Aufgaben und Übungen:
[1] Prüfe für jede der Aussagen (a), (b) und (c), ob sie mit dem Text über Treblinka übereinstimmt. Antworte jeweils mit Ja oder Nein und zitiere die entscheidenden Worte des Textes wörtlich.
(a) Das Vernichtungslager Treblinka lag 120 km nordöstlich von Warschau.
(b) Der „Jüdische Wohnbezirk in Warschau“ wurde Ende Juli 1943 aufgelöst.
(c) Die Broschüre erschien in drei Auflagen zwischen 1995 und 2000.
[2] Gib aus dem Text über Treblinka den Abschnitt wortgetreu aus, der mit den Worten „Treblinka-Obermajdan war der“ beginnt und mit „Arbeitslager gebracht würden.“ schließt.
[3] An welchem Tag fand laut dem Text über Treblinka der Besuch der Gedenkstätte statt, auf den der Entschluss zu dem ausführlichen Bericht zurückgeht?

Ausgewählter Auszug:
Gegen Gleichgültigkeit und Vergessen

Titelbild der 3. Auflage der Treblinka-Broschüre, 2000
Titelbild der 3. Auflage der Treblinka-Broschüre, 2000

Treblinka-Obermajdan war der von der SS erfundene Name für einen Ort, der in Wirklichkeit das Vernichtungslager Treblinka war. Die fiktive Ortsbezeichung war an einer Bahnhofsattrappe angebracht, die sich an der Zufahrtsrampe des Lagers befand. Bei den "umgesiedelten" Menschen sollte der Eindruck erweckt werden, als ob sie an einem ganz gewöhnlichen Provinzstadtbahnhof angekommen wären, von dem aus sie zum Weitertransport in ein Arbeitslager gebracht würden.

Das Vernichtungslager Treblinka (120 km nordöstlich von Warschau) wurde jedoch zur "Räumung" des Warschauer Ghettos 1942 angelegt, in dem sich im Sommer 1942 über 350 000 Menschen befanden. Dieser "Jüdische Wohnbezirk in Warschau" (offizielle SS-Bezeichung des Ghettos) wurde Ende Juli 1942 aufgelöst und die "Bewohner" in Güter- und Viehwaggons der Deutschen Reichsbahn vom so genannten "Umschlagplatz" in Warschau aus vorwiegend nach Treblinka verschleppt, wo sie unmittelbar nach ihrer Ankunft beraubt und in Gaskammern getötet wurden. Nach einem Funkspruch von SS-Stubaf. H. Höfle aus dem Stab des HSSPF in Lublin (SS Brigf. O. Globocnik, Beauftragter der Aktion Reinhard) an den Befehlshaber der Sicherheitspolizei in Krakau, abgefangen und entschlüsselt durch den Secret Service am 11.1.1943, betrug die Mordziffer der SS in Treblinka bis zum 31.12.1942 genau 713 555 Tote (Quelle veröffentlicht 2000: Höfle-Telegramm und P. Witte © DIE ZEIT, 03/2002).

Die Gesamtzahl der in Treblinka ermordeten Menschen liegt unter Berücksich-tigung dieser neuesten Quelle und der bis Mitte August 1943 fortgesetzten Transporte bei 750 - 800 000 und damit gleich hinter Auschwitz.

 

  Mein Entschluss, einen ausführlichen Bericht über Treblinka und das Schicksal der dort ermordeten Menschen zu schreiben, geht auf einen Besuch des Lagers bzw. der Gedenkstätte Treblinka am 25. April 1994 zurück. Die daraufhin entstandene Broschüre (vgl das Titelbild) erschien in 3 Auflagen zwischen 1995 und 2000.

Datenzeilen:
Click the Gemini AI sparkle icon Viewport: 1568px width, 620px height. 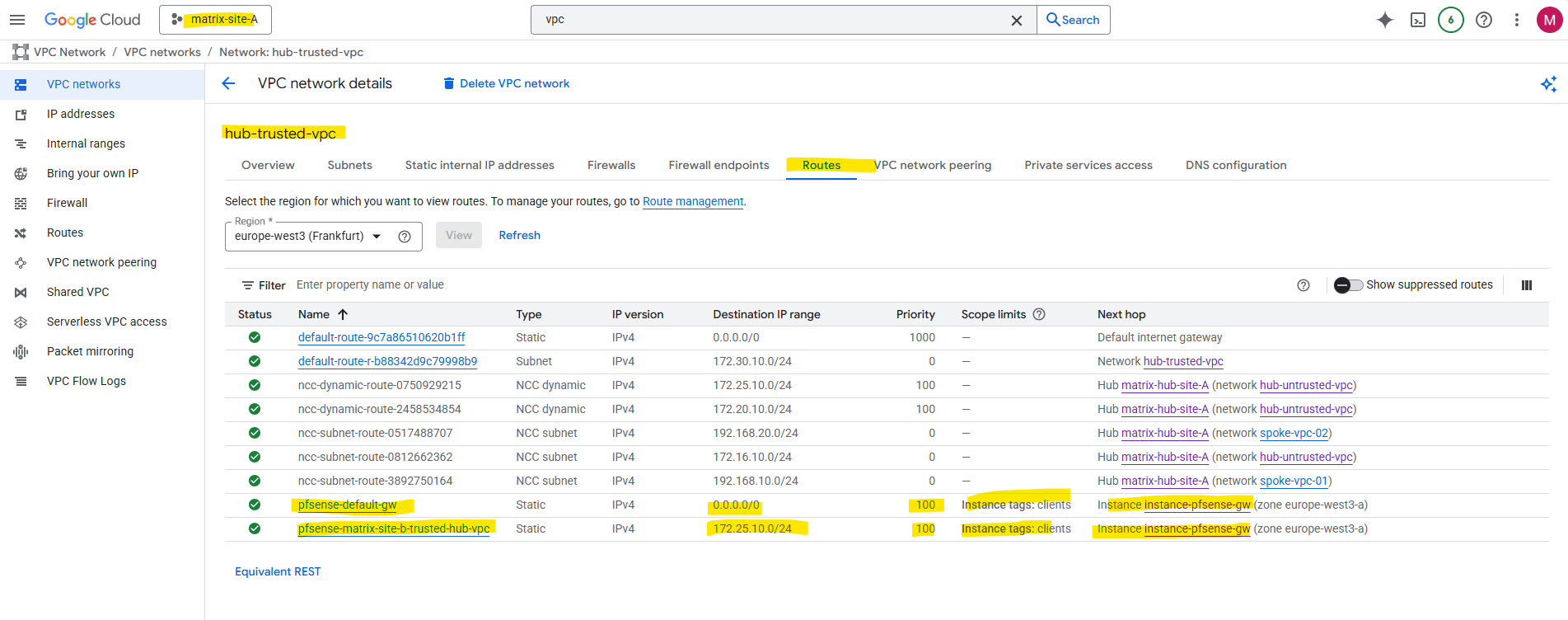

Ergebnisse je Aufgabe:
[1]
(a) Ja: „120 km nordöstlich von Warschau“
(b) Nein: „wurde Ende Juli 1942 aufgelöst“
(c) Ja: „erschien in 3 Auflagen zwischen 1995 und 2000“

[2]
Treblinka-Obermajdan war der von der SS erfundene Name für einen Ort, der in Wirklichkeit das Vernichtungslager Treblinka war. Die fiktive Ortsbezeichung war an einer Bahnhofsattrappe angebracht, die sich an der Zufahrtsrampe des Lagers befand. Bei den "umgesiedelten" Menschen sollte der Eindruck erweckt werden, als ob sie an einem ganz gewöhnlichen Provinzstadtbahnhof angekommen wären, von dem aus sie zum Weitertransport in ein Arbeitslager gebracht würden.

[3] Am 25. April 1994.